#### [What to work on]
Revise the lines below, changing "column header" to "column heading" and keeping everything else the same.

start Stored records

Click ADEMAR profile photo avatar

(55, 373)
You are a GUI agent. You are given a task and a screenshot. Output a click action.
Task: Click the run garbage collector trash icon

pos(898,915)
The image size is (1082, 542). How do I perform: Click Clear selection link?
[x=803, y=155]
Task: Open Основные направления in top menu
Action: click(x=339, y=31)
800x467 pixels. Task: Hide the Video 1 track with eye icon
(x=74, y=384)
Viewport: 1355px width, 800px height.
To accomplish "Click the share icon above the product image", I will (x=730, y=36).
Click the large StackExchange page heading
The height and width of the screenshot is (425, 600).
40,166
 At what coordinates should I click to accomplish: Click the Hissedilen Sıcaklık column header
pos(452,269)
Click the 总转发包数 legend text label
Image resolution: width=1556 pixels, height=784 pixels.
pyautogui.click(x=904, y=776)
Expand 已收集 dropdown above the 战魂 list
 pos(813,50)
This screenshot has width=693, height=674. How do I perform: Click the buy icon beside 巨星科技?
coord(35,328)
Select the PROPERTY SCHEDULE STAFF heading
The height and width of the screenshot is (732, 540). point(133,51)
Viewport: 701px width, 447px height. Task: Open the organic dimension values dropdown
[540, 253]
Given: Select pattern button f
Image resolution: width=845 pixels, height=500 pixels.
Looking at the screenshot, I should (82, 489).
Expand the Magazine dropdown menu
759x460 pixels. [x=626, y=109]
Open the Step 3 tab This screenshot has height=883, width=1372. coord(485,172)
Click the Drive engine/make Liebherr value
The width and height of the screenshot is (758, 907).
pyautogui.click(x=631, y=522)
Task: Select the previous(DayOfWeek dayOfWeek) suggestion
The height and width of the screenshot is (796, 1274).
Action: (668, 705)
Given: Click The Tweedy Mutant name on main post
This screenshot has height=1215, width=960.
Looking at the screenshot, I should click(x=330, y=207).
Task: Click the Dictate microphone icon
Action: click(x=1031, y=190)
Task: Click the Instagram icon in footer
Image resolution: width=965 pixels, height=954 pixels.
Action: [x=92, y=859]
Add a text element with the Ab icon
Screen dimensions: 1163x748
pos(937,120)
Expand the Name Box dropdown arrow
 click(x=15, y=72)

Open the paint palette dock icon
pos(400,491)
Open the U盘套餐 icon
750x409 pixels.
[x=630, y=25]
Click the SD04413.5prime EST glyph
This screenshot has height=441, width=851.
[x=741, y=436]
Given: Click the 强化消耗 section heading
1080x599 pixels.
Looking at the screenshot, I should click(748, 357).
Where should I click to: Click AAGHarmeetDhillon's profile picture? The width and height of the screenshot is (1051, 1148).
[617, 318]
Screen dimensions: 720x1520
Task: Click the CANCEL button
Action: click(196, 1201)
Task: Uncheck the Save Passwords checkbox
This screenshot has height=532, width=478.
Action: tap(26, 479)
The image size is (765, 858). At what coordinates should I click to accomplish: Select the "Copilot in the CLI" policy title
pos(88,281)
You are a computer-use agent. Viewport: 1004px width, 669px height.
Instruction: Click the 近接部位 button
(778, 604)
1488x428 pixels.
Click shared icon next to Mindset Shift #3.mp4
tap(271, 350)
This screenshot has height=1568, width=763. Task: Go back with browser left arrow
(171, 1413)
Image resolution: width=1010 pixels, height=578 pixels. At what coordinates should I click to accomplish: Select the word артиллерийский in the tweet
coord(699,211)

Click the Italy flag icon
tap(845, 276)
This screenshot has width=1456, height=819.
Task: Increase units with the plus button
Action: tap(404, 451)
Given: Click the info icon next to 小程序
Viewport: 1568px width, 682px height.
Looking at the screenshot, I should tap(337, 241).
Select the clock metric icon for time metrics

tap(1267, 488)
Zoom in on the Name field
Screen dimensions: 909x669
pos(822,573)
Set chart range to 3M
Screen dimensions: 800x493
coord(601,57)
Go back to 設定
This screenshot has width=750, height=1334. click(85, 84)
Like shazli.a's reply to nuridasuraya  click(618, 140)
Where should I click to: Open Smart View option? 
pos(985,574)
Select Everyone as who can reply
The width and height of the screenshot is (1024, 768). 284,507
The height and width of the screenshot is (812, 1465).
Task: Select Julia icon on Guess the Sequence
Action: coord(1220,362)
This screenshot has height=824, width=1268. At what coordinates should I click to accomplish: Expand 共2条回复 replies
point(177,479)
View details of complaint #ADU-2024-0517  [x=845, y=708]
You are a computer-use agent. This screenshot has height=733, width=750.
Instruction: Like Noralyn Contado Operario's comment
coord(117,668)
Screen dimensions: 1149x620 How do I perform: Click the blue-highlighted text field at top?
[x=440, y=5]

end Stored records

#### [Answer]
Click ADEMAR profile photo avatar

(55, 373)
You are a GUI agent. You are given a task and a screenshot. Output a click action.
Task: Click the run garbage collector trash icon

pos(898,915)
The image size is (1082, 542). How do I perform: Click Clear selection link?
[x=803, y=155]
Task: Open Основные направления in top menu
Action: click(x=339, y=31)
800x467 pixels. Task: Hide the Video 1 track with eye icon
(x=74, y=384)
Viewport: 1355px width, 800px height.
To accomplish "Click the share icon above the product image", I will (x=730, y=36).
Click the large StackExchange page heading
The height and width of the screenshot is (425, 600).
40,166
 At what coordinates should I click to accomplish: Click the Hissedilen Sıcaklık column heading
pos(452,269)
Click the 总转发包数 legend text label
Image resolution: width=1556 pixels, height=784 pixels.
pyautogui.click(x=904, y=776)
Expand 已收集 dropdown above the 战魂 list
 pos(813,50)
This screenshot has width=693, height=674. How do I perform: Click the buy icon beside 巨星科技?
coord(35,328)
Select the PROPERTY SCHEDULE STAFF heading
The height and width of the screenshot is (732, 540). point(133,51)
Viewport: 701px width, 447px height. Task: Open the organic dimension values dropdown
[540, 253]
Given: Select pattern button f
Image resolution: width=845 pixels, height=500 pixels.
Looking at the screenshot, I should (82, 489).
Expand the Magazine dropdown menu
759x460 pixels. [x=626, y=109]
Open the Step 3 tab This screenshot has height=883, width=1372. coord(485,172)
Click the Drive engine/make Liebherr value
The width and height of the screenshot is (758, 907).
pyautogui.click(x=631, y=522)
Task: Select the previous(DayOfWeek dayOfWeek) suggestion
The height and width of the screenshot is (796, 1274).
Action: (668, 705)
Given: Click The Tweedy Mutant name on main post
This screenshot has height=1215, width=960.
Looking at the screenshot, I should click(x=330, y=207).
Task: Click the Dictate microphone icon
Action: click(x=1031, y=190)
Task: Click the Instagram icon in footer
Image resolution: width=965 pixels, height=954 pixels.
Action: [x=92, y=859]
Add a text element with the Ab icon
Screen dimensions: 1163x748
pos(937,120)
Expand the Name Box dropdown arrow
 click(x=15, y=72)

Open the paint palette dock icon
pos(400,491)
Open the U盘套餐 icon
750x409 pixels.
[x=630, y=25]
Click the SD04413.5prime EST glyph
This screenshot has height=441, width=851.
[x=741, y=436]
Given: Click the 强化消耗 section heading
1080x599 pixels.
Looking at the screenshot, I should click(748, 357).
Where should I click to: Click AAGHarmeetDhillon's profile picture? The width and height of the screenshot is (1051, 1148).
[617, 318]
Screen dimensions: 720x1520
Task: Click the CANCEL button
Action: click(196, 1201)
Task: Uncheck the Save Passwords checkbox
This screenshot has height=532, width=478.
Action: tap(26, 479)
The image size is (765, 858). At what coordinates should I click to accomplish: Select the "Copilot in the CLI" policy title
pos(88,281)
You are a computer-use agent. Viewport: 1004px width, 669px height.
Instruction: Click the 近接部位 button
(778, 604)
1488x428 pixels.
Click shared icon next to Mindset Shift #3.mp4
tap(271, 350)
This screenshot has height=1568, width=763. Task: Go back with browser left arrow
(171, 1413)
Image resolution: width=1010 pixels, height=578 pixels. At what coordinates should I click to accomplish: Select the word артиллерийский in the tweet
coord(699,211)

Click the Italy flag icon
tap(845, 276)
This screenshot has width=1456, height=819.
Task: Increase units with the plus button
Action: tap(404, 451)
Given: Click the info icon next to 小程序
Viewport: 1568px width, 682px height.
Looking at the screenshot, I should tap(337, 241).
Select the clock metric icon for time metrics

tap(1267, 488)
Zoom in on the Name field
Screen dimensions: 909x669
pos(822,573)
Set chart range to 3M
Screen dimensions: 800x493
coord(601,57)
Go back to 設定
This screenshot has width=750, height=1334. click(85, 84)
Like shazli.a's reply to nuridasuraya  click(618, 140)
Where should I click to: Open Smart View option? 
pos(985,574)
Select Everyone as who can reply
The width and height of the screenshot is (1024, 768). 284,507
The height and width of the screenshot is (812, 1465).
Task: Select Julia icon on Guess the Sequence
Action: coord(1220,362)
This screenshot has height=824, width=1268. At what coordinates should I click to accomplish: Expand 共2条回复 replies
point(177,479)
View details of complaint #ADU-2024-0517  [x=845, y=708]
You are a computer-use agent. This screenshot has height=733, width=750.
Instruction: Like Noralyn Contado Operario's comment
coord(117,668)
Screen dimensions: 1149x620 How do I perform: Click the blue-highlighted text field at top?
[x=440, y=5]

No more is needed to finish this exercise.